远处是万家灯火。毛草灵忽然明白,柳昭仪说得对,她一直在求一份心安。而这份心安,不在于拥有多少,不在于成就多大,而在于能够停下脚步,欣赏已经拥有的一切。
她抬头望向星空,那颗最亮的织女星在夜空中闪烁。今夜,她不祈求巧手,不祈求富贵,只祈求这份宁静能长久,祈求能与身边人一直这样并肩看岁月流转。
“陛下知道吗?”她轻声说,“在我的家乡,七夕还有一个传说。说是在这天夜里,如果听到牛郎织女在天上说悄悄话,就能获得一生幸福。”
皇帝笑道:“那朕可得仔细听听。”
两人安静下来,周围的声音似乎也渐弱。晚风轻轻,虫鸣唧唧,远处隐隐有丝竹之声传来。在这片宁静中,毛草灵忽然觉得心中那块空缺,正被某种温暖的东西慢慢填满。

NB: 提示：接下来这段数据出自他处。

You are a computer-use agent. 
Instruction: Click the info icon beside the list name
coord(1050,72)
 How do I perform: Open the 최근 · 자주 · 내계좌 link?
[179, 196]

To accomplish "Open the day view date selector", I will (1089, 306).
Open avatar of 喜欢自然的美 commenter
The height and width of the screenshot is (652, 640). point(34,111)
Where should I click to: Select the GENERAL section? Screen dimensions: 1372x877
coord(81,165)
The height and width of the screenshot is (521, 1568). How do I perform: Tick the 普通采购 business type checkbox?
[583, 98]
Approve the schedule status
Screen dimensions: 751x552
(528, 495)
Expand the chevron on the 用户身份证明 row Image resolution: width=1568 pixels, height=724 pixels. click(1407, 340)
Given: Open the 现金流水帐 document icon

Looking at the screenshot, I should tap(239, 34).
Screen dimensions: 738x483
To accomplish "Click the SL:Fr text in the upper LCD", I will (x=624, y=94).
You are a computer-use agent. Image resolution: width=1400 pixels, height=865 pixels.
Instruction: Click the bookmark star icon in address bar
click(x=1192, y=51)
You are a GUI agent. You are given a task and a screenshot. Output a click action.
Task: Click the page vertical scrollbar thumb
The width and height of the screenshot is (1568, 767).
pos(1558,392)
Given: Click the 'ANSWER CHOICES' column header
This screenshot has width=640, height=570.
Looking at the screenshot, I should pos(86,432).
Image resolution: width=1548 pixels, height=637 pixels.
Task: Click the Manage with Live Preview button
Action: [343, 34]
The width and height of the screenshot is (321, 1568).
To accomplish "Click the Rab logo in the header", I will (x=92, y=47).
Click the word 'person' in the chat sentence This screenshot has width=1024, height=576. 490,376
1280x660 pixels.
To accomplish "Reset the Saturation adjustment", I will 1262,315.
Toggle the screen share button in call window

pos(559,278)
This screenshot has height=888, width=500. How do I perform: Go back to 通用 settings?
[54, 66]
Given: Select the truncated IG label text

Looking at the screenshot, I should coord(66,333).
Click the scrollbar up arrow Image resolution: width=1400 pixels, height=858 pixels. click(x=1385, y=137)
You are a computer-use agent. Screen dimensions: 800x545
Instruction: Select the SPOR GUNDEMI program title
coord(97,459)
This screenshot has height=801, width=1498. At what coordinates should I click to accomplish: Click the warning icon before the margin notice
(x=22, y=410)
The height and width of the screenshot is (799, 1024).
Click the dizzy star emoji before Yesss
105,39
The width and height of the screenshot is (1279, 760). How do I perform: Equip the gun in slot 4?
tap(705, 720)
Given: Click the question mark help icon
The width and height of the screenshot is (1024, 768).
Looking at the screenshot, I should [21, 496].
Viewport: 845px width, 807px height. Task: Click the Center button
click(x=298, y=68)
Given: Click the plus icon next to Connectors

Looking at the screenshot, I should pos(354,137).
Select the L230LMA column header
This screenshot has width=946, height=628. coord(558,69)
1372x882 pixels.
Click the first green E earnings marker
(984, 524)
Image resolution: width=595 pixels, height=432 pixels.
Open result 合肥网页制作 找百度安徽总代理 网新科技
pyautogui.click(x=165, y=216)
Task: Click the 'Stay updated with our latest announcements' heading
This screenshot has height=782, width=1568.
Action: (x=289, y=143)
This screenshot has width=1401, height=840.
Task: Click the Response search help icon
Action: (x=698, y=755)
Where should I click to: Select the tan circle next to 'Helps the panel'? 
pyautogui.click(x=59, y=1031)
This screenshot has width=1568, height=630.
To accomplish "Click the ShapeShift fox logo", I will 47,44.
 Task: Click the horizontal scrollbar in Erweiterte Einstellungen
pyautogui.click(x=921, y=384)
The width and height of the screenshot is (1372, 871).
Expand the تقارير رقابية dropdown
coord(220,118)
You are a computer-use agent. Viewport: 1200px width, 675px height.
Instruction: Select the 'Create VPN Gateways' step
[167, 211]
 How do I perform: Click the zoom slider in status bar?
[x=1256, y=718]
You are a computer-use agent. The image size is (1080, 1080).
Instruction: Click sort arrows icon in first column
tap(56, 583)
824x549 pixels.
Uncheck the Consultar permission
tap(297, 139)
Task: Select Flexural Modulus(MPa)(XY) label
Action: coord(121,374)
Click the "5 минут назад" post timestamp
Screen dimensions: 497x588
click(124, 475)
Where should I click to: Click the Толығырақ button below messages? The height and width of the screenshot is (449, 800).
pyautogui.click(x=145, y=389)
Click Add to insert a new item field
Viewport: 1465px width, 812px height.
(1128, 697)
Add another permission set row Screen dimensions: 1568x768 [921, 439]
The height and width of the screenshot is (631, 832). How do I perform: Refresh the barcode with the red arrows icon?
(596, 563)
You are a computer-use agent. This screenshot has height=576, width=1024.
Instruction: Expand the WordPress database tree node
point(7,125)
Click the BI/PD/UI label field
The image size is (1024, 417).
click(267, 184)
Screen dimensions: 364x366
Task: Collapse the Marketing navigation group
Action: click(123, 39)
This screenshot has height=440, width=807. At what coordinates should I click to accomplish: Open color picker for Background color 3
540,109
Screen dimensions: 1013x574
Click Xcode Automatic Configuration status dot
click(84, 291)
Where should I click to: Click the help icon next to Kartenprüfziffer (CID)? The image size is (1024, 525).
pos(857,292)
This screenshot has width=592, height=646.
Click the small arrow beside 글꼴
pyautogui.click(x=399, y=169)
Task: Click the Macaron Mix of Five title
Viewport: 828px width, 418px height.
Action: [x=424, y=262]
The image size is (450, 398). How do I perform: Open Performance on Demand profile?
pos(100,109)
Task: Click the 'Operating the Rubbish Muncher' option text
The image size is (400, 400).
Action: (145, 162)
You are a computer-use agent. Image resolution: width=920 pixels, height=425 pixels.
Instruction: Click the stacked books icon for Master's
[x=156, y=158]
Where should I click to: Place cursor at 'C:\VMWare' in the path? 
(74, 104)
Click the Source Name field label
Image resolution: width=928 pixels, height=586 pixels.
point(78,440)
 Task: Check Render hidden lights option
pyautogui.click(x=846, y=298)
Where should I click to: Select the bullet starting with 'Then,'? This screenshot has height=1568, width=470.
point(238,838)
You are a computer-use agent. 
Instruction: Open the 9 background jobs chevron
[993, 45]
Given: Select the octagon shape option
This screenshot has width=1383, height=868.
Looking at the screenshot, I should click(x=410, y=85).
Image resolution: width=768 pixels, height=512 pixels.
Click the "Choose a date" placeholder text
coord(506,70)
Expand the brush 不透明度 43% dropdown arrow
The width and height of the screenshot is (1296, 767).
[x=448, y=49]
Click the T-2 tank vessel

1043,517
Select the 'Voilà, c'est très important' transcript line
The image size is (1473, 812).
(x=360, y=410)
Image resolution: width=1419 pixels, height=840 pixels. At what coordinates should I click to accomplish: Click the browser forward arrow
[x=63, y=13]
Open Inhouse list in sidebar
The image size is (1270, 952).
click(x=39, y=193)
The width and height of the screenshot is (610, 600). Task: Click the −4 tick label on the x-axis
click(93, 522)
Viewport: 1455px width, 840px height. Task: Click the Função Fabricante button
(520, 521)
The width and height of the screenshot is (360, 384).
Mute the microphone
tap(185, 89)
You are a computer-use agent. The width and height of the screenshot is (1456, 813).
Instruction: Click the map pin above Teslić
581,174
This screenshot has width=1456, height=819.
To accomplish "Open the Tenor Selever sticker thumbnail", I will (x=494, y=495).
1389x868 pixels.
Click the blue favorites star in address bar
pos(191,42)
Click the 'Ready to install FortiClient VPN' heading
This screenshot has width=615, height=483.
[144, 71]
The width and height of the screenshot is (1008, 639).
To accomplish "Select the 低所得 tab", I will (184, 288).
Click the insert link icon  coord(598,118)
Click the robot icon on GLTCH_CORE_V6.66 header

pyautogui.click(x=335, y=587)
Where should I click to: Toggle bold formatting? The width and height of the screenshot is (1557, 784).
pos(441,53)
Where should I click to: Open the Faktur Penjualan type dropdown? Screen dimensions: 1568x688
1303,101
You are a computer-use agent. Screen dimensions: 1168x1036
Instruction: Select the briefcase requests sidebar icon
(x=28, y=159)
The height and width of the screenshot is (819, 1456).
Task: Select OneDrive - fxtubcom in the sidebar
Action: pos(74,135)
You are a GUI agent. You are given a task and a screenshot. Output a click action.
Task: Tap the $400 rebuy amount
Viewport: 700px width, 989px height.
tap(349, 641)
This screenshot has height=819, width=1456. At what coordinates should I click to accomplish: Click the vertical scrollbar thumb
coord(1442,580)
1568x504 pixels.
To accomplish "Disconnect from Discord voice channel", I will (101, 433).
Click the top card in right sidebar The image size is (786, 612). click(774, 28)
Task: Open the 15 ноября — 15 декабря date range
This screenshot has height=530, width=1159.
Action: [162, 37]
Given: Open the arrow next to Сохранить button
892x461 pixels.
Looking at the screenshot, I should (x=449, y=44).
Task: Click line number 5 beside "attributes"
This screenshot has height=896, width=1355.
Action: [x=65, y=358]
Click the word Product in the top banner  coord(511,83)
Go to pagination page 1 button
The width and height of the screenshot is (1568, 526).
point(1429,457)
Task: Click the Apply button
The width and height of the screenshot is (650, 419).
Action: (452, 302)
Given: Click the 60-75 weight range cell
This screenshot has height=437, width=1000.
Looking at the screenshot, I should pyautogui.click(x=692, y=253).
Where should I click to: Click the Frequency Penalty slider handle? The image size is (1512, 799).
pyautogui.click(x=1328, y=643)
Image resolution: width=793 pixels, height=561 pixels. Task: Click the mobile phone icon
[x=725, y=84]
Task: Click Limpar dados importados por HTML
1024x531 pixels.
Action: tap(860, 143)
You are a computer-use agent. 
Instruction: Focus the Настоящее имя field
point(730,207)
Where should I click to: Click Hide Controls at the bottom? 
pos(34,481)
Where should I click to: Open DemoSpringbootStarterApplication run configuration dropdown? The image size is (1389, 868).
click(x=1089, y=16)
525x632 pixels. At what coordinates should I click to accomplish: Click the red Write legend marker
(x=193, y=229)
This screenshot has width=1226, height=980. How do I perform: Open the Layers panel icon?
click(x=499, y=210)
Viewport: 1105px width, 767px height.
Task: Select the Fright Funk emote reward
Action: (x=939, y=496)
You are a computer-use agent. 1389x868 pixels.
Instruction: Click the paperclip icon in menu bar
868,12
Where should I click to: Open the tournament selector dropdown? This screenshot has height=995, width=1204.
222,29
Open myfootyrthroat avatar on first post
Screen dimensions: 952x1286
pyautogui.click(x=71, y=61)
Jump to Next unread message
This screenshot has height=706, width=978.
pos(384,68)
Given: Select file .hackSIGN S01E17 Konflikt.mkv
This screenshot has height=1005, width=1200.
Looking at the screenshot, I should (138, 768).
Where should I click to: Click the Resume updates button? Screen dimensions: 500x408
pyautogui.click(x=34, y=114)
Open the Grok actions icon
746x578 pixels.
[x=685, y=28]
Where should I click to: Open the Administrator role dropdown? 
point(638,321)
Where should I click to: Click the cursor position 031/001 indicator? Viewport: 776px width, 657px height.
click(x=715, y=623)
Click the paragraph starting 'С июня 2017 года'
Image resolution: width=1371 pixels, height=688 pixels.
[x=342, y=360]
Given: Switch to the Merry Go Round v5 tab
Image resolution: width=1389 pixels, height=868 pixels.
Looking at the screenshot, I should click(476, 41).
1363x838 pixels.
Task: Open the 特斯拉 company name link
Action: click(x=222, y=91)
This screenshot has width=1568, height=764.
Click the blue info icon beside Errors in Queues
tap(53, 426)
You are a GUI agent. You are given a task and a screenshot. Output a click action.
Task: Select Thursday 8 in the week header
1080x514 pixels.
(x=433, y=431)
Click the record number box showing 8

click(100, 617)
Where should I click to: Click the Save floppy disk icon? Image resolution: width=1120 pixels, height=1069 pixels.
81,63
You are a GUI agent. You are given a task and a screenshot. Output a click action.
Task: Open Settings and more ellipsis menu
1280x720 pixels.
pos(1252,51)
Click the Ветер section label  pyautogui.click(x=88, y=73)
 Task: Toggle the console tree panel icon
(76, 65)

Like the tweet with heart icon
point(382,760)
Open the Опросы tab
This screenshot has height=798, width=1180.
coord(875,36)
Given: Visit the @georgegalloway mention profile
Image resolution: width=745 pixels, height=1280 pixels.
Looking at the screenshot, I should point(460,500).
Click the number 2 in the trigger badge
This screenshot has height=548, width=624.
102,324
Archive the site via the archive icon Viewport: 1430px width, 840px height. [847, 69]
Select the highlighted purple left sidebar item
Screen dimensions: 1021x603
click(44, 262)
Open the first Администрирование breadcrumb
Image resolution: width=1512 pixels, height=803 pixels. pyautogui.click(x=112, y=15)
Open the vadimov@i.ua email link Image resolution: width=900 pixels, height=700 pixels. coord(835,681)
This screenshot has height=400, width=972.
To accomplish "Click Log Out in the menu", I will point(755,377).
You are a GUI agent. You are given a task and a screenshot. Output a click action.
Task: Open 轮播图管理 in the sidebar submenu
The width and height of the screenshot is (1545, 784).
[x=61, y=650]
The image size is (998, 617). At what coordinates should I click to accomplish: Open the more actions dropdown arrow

不是权力,不是荣耀,而是这样一种平凡的、静谧的、被理解和珍惜的感觉。
“听到了吗?”皇帝忽然问。
“听到什么?”
“牛郎在对织女说:‘无论多少年过去,无论经历多少离别,我的心永远在你这里。’”
毛草灵转头看他,月光下,他的眼神温柔而坚定。她知道这不是从星空听来的,而是他想对她说的话。
“织女回答了什么?”她轻声问。
皇帝微笑:“她说:‘我也是。无论轮回几世,无论身在何方,我的心也只属于你一人。’”
毛草灵眼中泛起泪光,她握紧皇帝的手,没有再说话。有些话不必说出口,有些情意早已融进岁月,刻入骨髓。
远处传来更鼓声,乞巧节即将结束。宫女们开始收拾场地,嫔妃们陆续告退。但毛草灵和皇帝仍站在那儿,仿佛时间为他们停留。
“陛下,该回去了。”素心轻声提醒。
皇帝点点头,却忽然转向毛草灵:“灵儿,朕有个礼物送你。”
他从袖中取出一个小巧的锦盒。毛草灵打开,里面是一对耳环,用细金丝编织成巧字形状,中间镶嵌着小小的明珠,在月光下发出柔和的光。
“这是朕亲手设计的,让工匠赶制出来。”皇帝说,“乞巧节的礼物,愿我的灵儿永远心灵手巧,也永远不必太过劳累,事事亲力亲为。”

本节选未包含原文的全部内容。